Probably the main reason is that I was just feeling bad for today's students who do not have enough young and enthusiastic professors to learn from. I remember that during my studies, most of the useful skills and knowledge were gained from those few young graduates that were teaching us couple of hours a week. They were like vivid examples of successful entrepreneurs and scientists that could inspire us and teach using the language that we used. They knew much more of contemporary technology than their older, wiser colleagues with higher degrees, who were, however, stuck in the soviet-style mindset and methodic, refusing to adopt newer technologies and teaching methods in the classroom.
my diploma work, printed, ready for the defense :)
However, maybe deservingly, these old guys are still much more respected and considered to be more important by the university management, and they not only do not encourage or promote young professors, they put obstacles on their way.

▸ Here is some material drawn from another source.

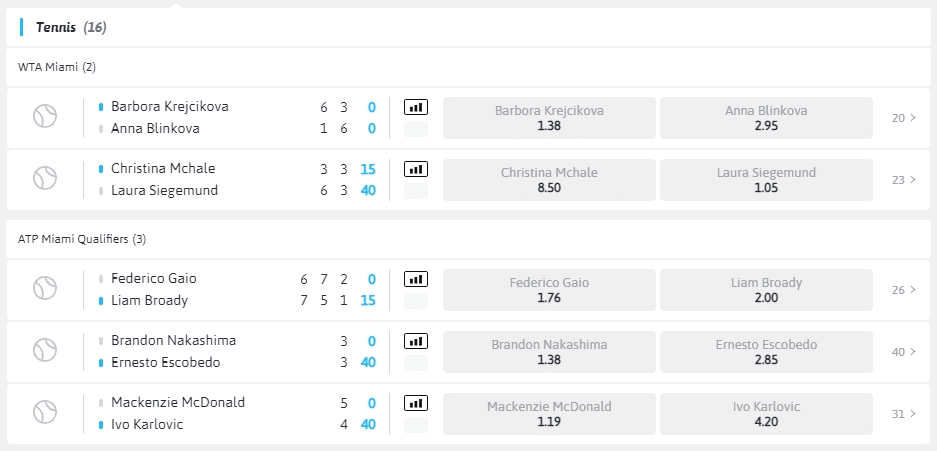Click tennis ball icon beside Mackenzie McDonald match
This screenshot has width=937, height=451.
(45, 413)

If i actually approached my dean and my offer to teach got accepted, i would still have the feeling that i "own" the university for giving me the opportunity to teach. They would probably treat me like i'm too young "to know many things" and i won't get the deserved respect for the time i would take from my fulltime job and free time and devote to teaching, practically for no or very small monetary compensation. They would feel that they can exploit me, and load with lots of stuff i shouldn’t do. Maybe i'm very wrong with my assumptions but somehow i feel that it will be more or less like that.

My mom (a university professor, PhD) one advised me not to apply for postgraduate studies unless i'm planning to devote my life to teaching. No, she exactly said like this: "Do you really want to devote your time to teaching in a university? Hardly, there's no reason to study PhD for you". What she didn't know is that i actually love teaching (genes, huh), but she was assuming that she didn't want me to encounter the difficulties that the teachers and professors face today. They are way underpaid and have so few opportunities and it's not one of the most rewarding jobs.

I have my own motives for this.
1. The satisfaction from knowing that you were the source of someone's knowledge and the feeling to be helpful for several people.
2. Developing the public speaking skills, ability to handle a large audience.
3. Getting to know subject much more deeper, really mastering it.
4. Kind of recognition of the knowledge you have. You won't teach it, if you wouldn't know it good enough, true?
5. Learning 'back' from the students.